[Target coordinate entries]
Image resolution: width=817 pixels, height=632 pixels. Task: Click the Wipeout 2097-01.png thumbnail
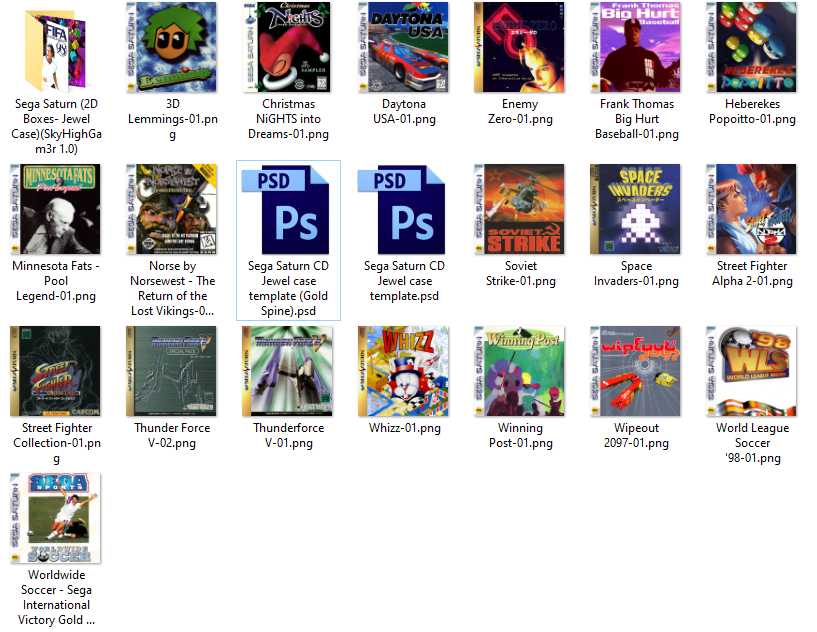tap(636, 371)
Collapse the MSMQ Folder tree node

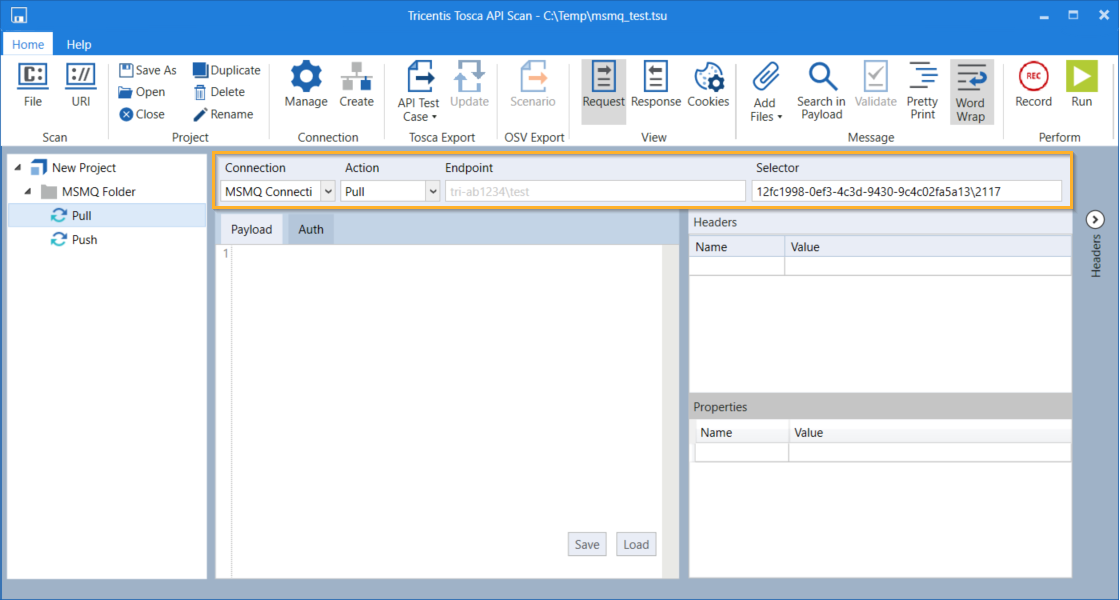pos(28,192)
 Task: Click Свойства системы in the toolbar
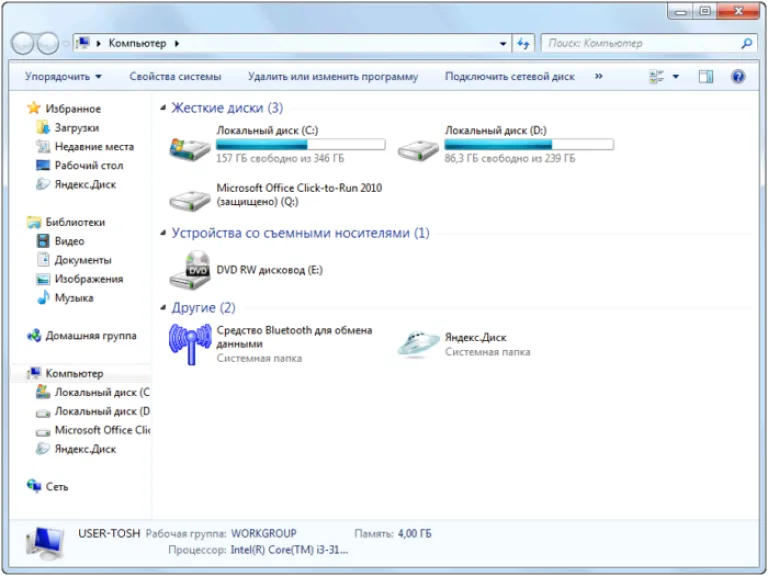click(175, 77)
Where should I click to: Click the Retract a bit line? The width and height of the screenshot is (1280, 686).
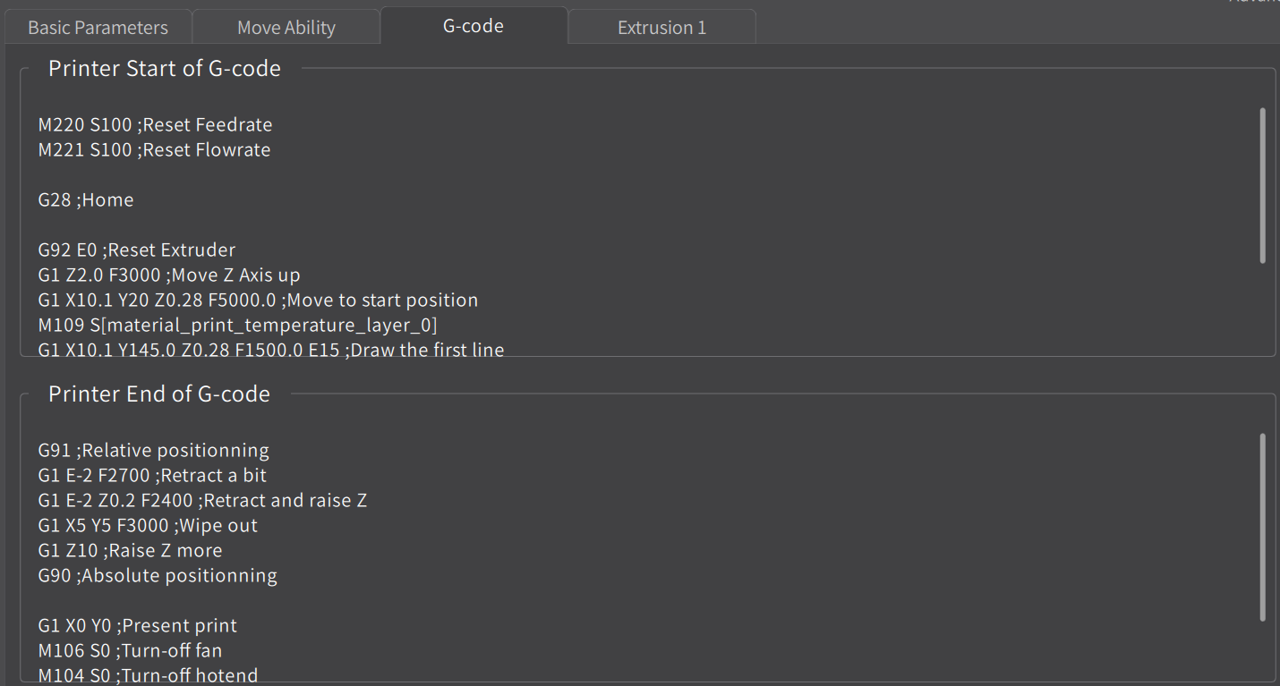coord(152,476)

Directions for this task:
Please copy the rows starting at the line that contains "Where should I" and ending at the last row, keeping each request unchanged and scaling every coordinate in the answers by 0.9, rounded to whole numbers with halves rounded up. Leave the pictures out of your answer.

Output of the exercise:
Where should I click to: Click the Retract a bit line? The width and height of the screenshot is (1280, 686).
coord(137,428)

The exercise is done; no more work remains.